Initiation of BAX activation upon BH3 binding to the proposed non-canonical BAX ‘trigger site’ on a1/a6 was suggested to require changing the α1−α2 loop from a ‘closed’ to an ‘open’ conformation [12, 14]. However, our studies on BAX variants with mutations in this ‘trigger site’ indicated that BH3 binding instead stabilises BAX with the α1−α2 loop in a ‘closed’ configuration [11], consistent with the findings here that mutations, especially in the first half of the loop, increase α9 sequestration (Fig. 5B) and reduce BAX integration into the MOM (Figs. 4 and 6E). However, because the PK cleavage site in the loop (mainly after M38) [22] is mutated in most of the LOF loop variants, conclusions about their loop conformation remain speculative. Our evidence that the N- and C-terminal parts of the loop have distinct roles (Figs. 1 and 2) might explain some of the conflicting observations made for the loop region.

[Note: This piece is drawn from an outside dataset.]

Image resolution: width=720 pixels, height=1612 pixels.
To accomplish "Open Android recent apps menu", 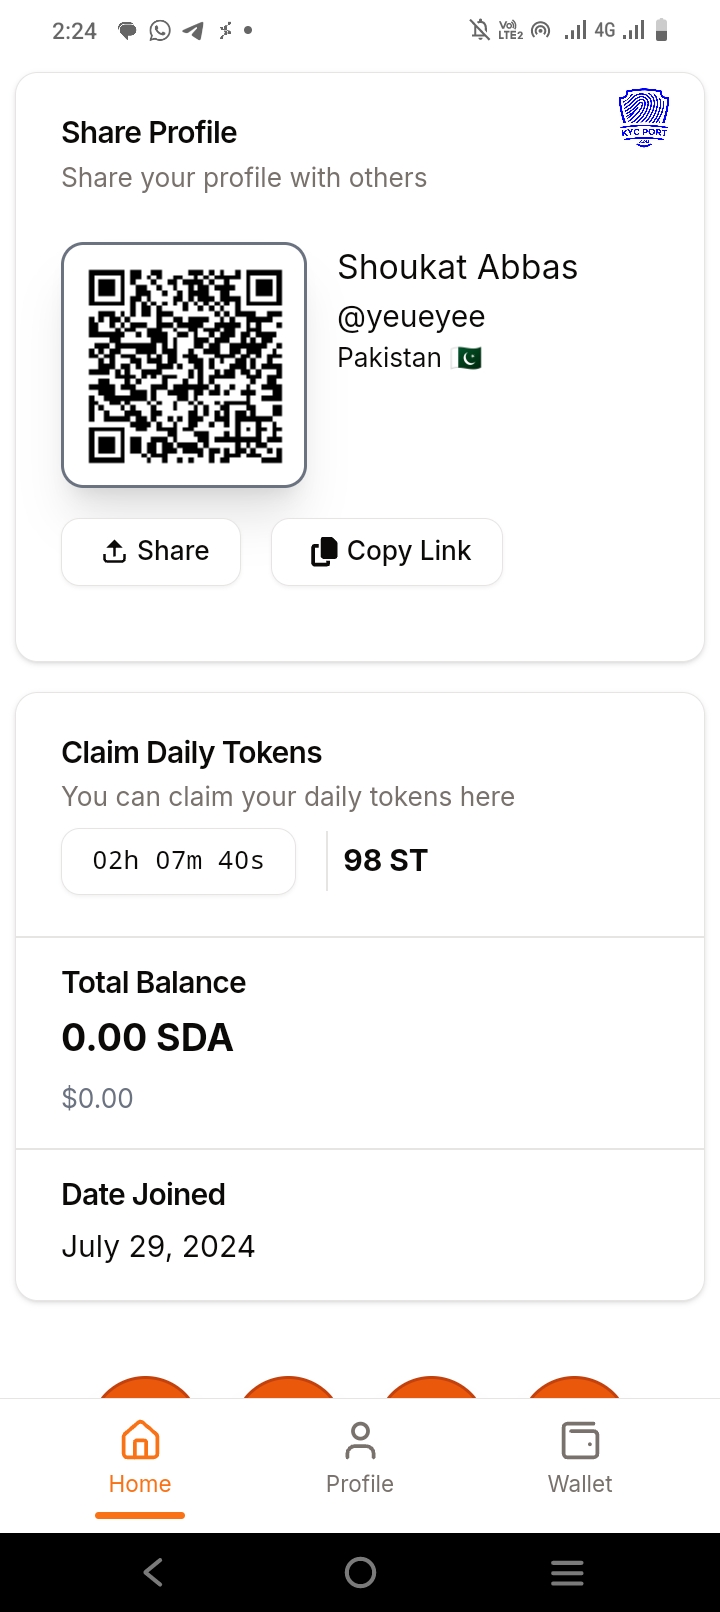I will click(567, 1573).
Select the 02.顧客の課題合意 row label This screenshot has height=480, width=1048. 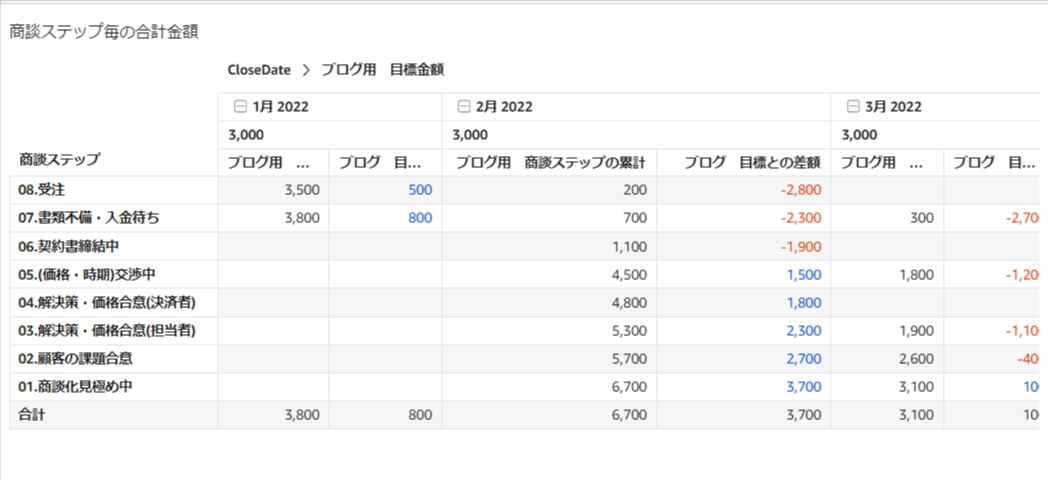pyautogui.click(x=75, y=358)
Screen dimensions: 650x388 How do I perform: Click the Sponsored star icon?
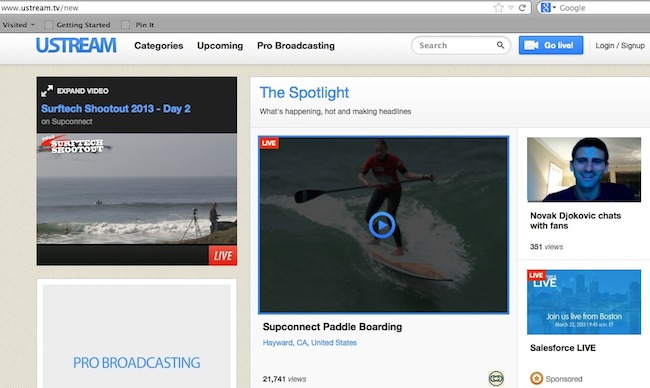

Inactivating mutations in the BAX gene (typically frameshifts) can promote tumorigenesis and are poor prognostic factors in cancer [34]. Pertinently, the rare reported BAX missense mutations in tumour samples include a ‘hotspot’ in the first half of the α1−α2 loop but only a single mutation in the second half (Fig. S3A). This suggests that tumour cells expressing BAX N-terminal loop variants have a survival advantage, which might well contribute to malignant progression and therapy resistance. Indeed, although we were unable to identify single α1-α2 loop residues essential for BAX activity, BAX variants harbouring two to five such mutations identified in different tumours proved less active than WT BAX on isolated mitochondria (Fig. 3) and showed reduced killing in cells (Fig. 6A). Furthermore, like the other LOF α1−α2 mutants, these mutants impaired MOM integration upon a death stimulus (Figs. 4C, 6D, E) by reducing α9 exposure (Fig. 5). Our data may also help to explain the dearth of tumour mutations in the second half of the loop. Most mutations there significantly reduced BAX stability (Fig. S5A), which can facilitate the unfolding that activates BAX, and hence could antagonise tumour development, particularly if, like LV8 (Fig. 2) or chimera BAX-BCLW (Fig. S6), they can increase BAX activity.

Stabilising BAX in a conformation with the α9 helix exposed is crucial to allow efficient BAX integration into the MOM, where it becomes fully activated (Fig. 7). Interestingly, the proportion of BAX located on mitochondria correlates with sensitivity to death stimuli and therefore with therapeutic responsiveness [7, 8, 35]. Our data indicate that the α1−α2 loop helps set the crucial balance between cytosolic and MOM-integrated BAX by fine-tuning the early steps of BAX activation (Fig. 7) and therefore provides an appealing target for drugs that either directly promote BAX activation (for cancer) or inhibit it in pathologies with excessive apoptosis (e.g. for stroke or degenerative disorders) [36]. The discovery that antibodies against the BAX α1−α2 loop affect BAX activation [22, 23] also underscore this strategy’s promise. Pertinently, compounds targeting BAX may well have a therapeutic window [37, 38]. Hence, systematic mutagenesis and functional analysis of BAX, as in this study, are important to clarify not only how BAX is activated for death duty but also to reveal how best to target BAX therapeutically.